The Haitises National park was interesting. We took a boat ride to the park where they first showed us a group of tall, tiny islands, These islands were the nesting grounds for pelicans and some other special type of bird that was unique to the area (I didn’t quite catch it in SpanishJ). Apparently the birds only nest on these specific islands, and nowhere else in the DR. Then they drove us over to the “caves”. I say “caves” because they were more like holes in rocks with graffiti on the walls (that they claim are ancient petroglyphs left by the Taiano Indians). They would take thousands of tourists to these “caves” to talk about the history of the island. However after the caves they took us to a beautiful island beach and feed us lunch.
Jarabacoa is a beautiful back country with lush, green rolling hills. In this area of the island, I saw quite a few large homes and resorts.
We had a little time to relax. Dad taught us how to play Dominican dominoes.

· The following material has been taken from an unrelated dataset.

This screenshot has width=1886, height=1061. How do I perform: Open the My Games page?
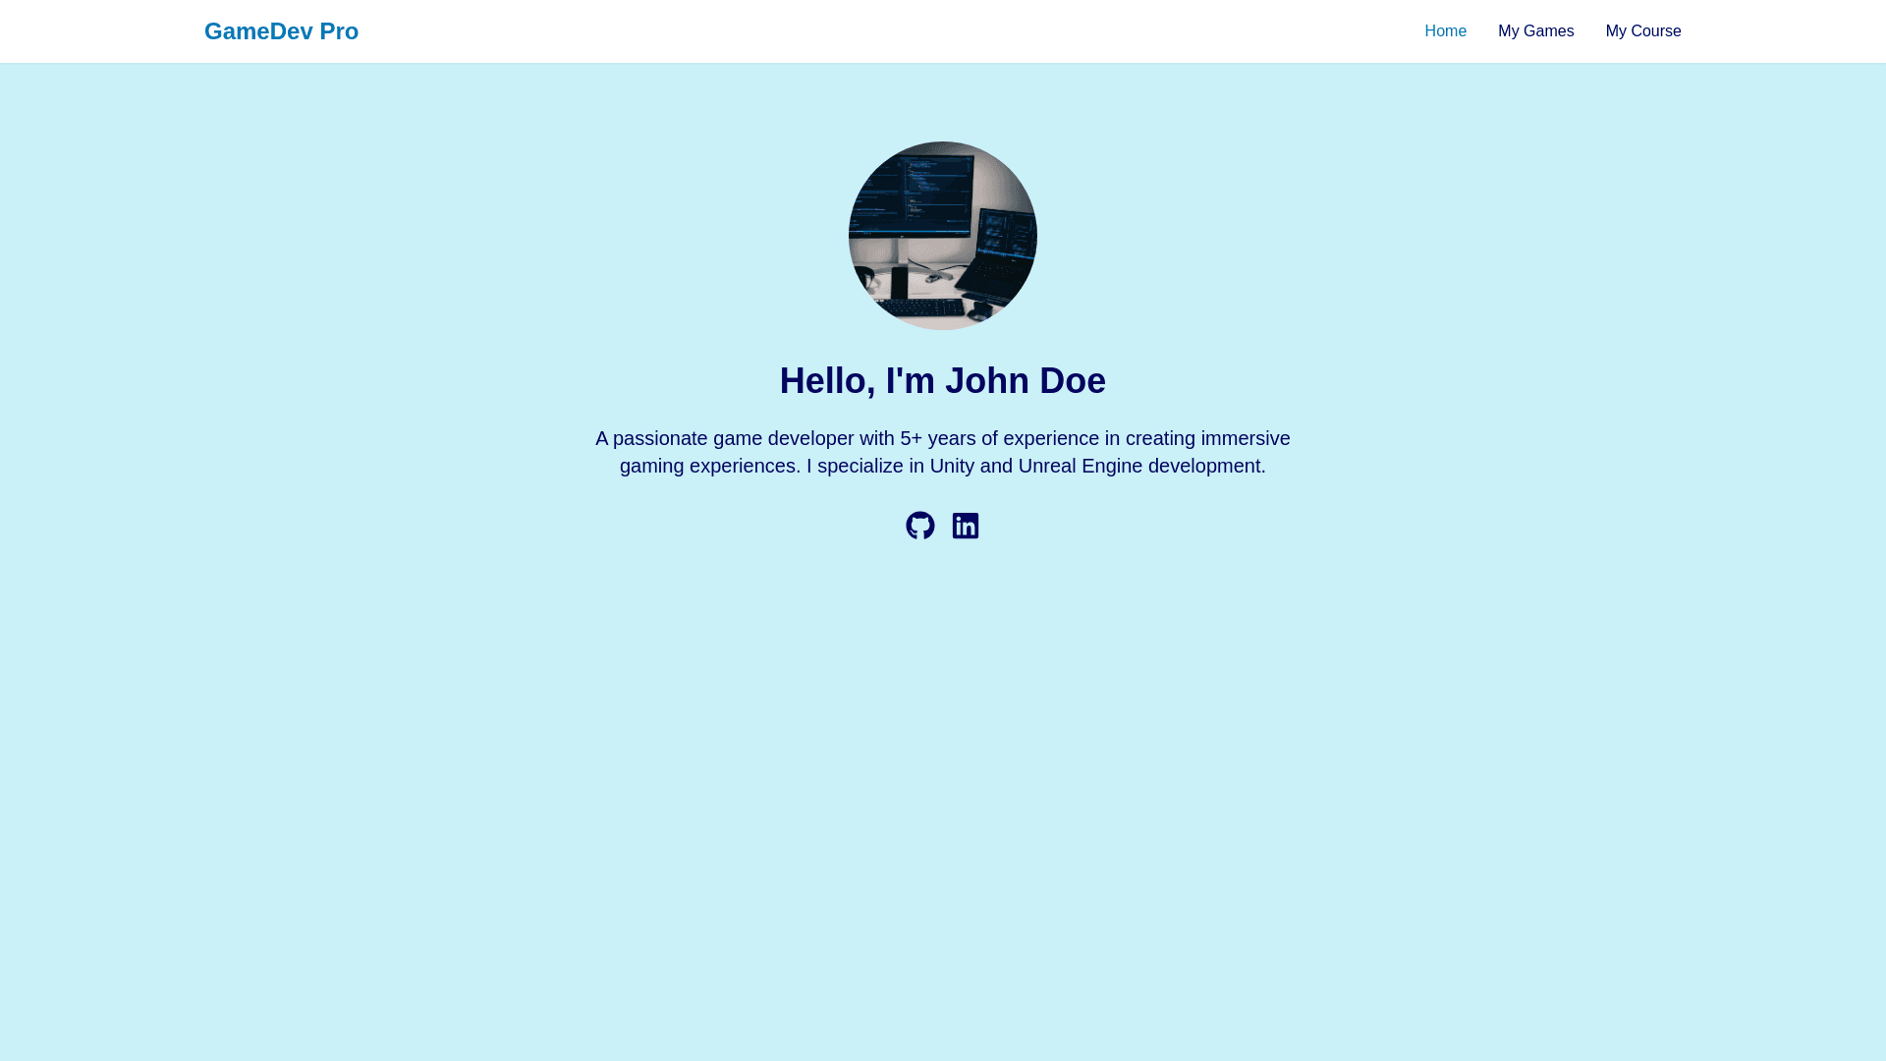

We stayed at this resort in Jarabacoa for $70/night/room
While in Jarabacoa, we visited the “Salto de Jimenoa Dos” which is waterfall. The hike to the falls took us across suspension bridges to a platform to view the falls.

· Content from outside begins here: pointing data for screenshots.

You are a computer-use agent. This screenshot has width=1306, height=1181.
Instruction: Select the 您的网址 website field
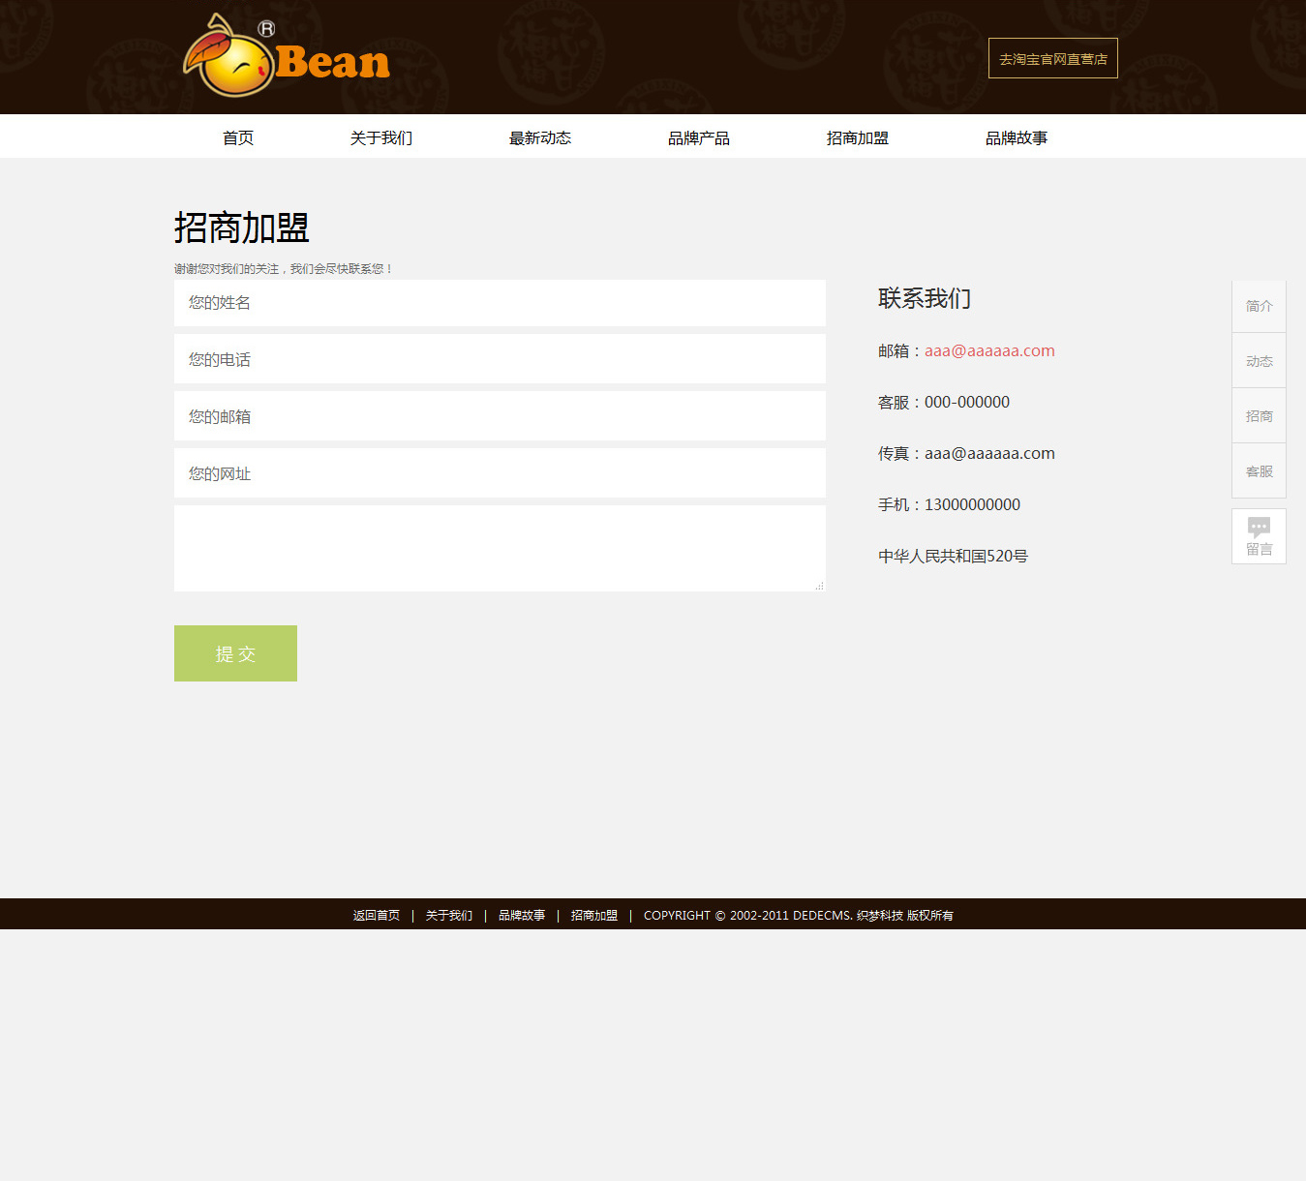tap(500, 473)
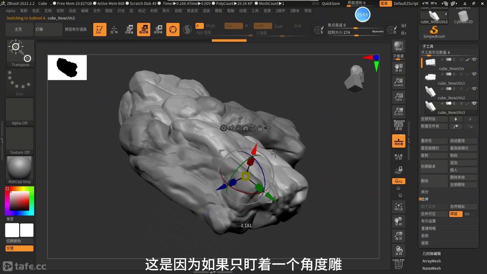Expand the 几何体编辑 section
The image size is (487, 274).
tap(431, 254)
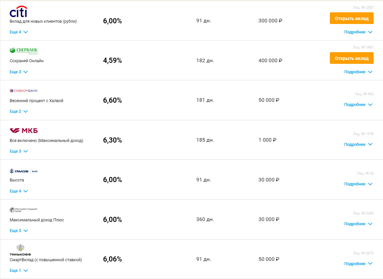Image resolution: width=383 pixels, height=279 pixels.
Task: Click the MKB bank logo
Action: 24,131
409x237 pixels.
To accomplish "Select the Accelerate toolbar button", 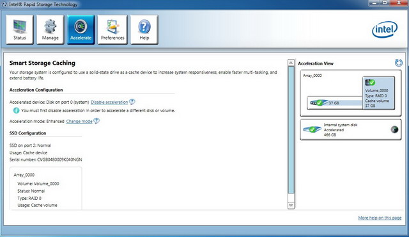I will pyautogui.click(x=81, y=29).
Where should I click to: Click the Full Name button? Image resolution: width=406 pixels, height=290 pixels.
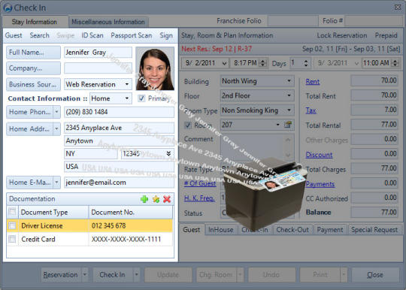(x=33, y=53)
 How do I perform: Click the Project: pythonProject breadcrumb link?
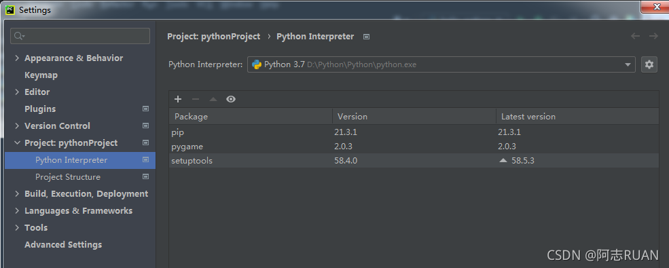tap(214, 37)
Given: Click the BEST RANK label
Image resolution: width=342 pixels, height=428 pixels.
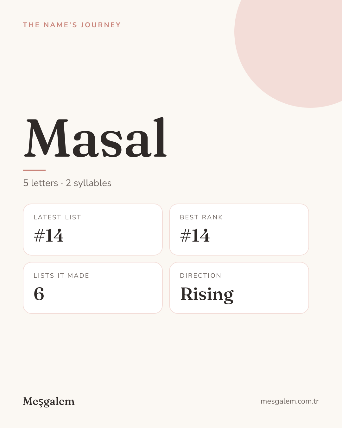Looking at the screenshot, I should (x=201, y=217).
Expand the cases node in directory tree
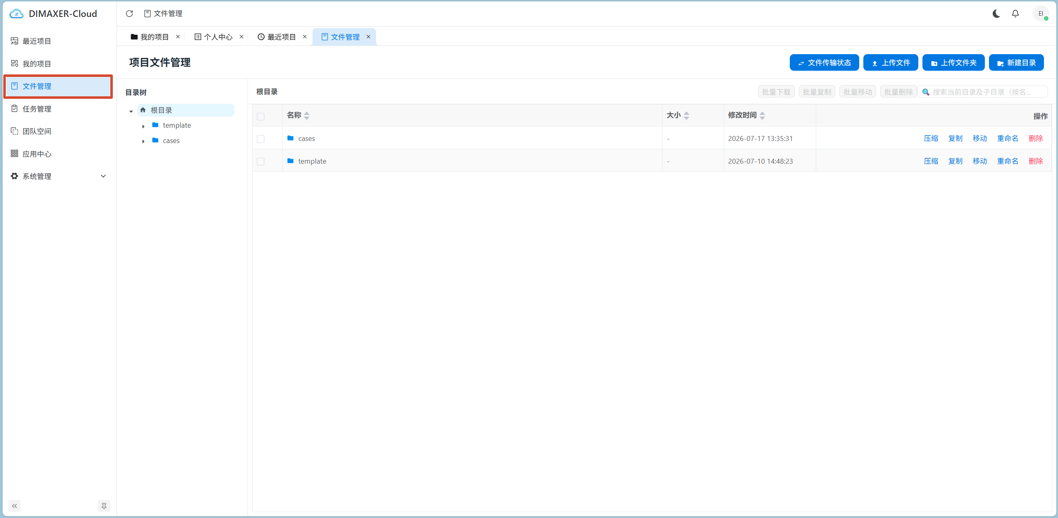Screen dimensions: 1058x518 (x=143, y=141)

That is the week in a nut shell. I think Mom and Dad will need a month to recover from our adventures. If you plan to come to the DR, stick with the tourist. Stay at a resort and ride a tourist bus. Never think you can get around the island on your own! You may go insane, get lost, and most assuredly get in a few accidents!
Report from Edith:
From the two previous descriptions of our week traveling around the Island you can tell that we have had a truly Dominican experience this week. Being a tourist is slightly different from being a missionary. As a missionary you concentrate on the needs of others, as a tourist you concentrate on your own needs and sight seeing adventures. We actually got a feel for both this week.
Sunday, Dec. 23rd we visited the hospital in Consuelo. This small public hospital has SO many needs. They do not have a lot of equipment, but they do have some basic medications and caring doctors and nurses. If the hospital needs another type of medication, they ask the patient to go find it at a pharmacy. It was a holiday when we visited. All the patients were sent home for Christmas! Families care for the sick during holidays. The emergency room was open, but only one person was allowed a bed in the hospital with a family member there to care for them. As we walked in the doors for our guided tour, Sheredith commented that it looked like a condemned building!
(A typical room 15 x 20 has 8 beds, no individual privacy, a common bathroom where the toilets don’t have lids, the plumbing doesn’t work and there may or may not be toilet paper and paper towels. Each patient must bring his/her own bedding and pillows.)
On Saturday, Dec. 29th we visited the small community of Las Cuevas as part of a humanitarian request. It is next door to the Bonao Girl’s Camp. This little community has a river that is threatening to destroy several homes as it is changing its course with each new rainstorm. They were appealing to us for blocks and cement to keep the river from eating away any more of the earth as it erodes. Is it really possible to change the course of this river? What do we do for a community that builds right on the edge of a river bank? This is a difficult situation.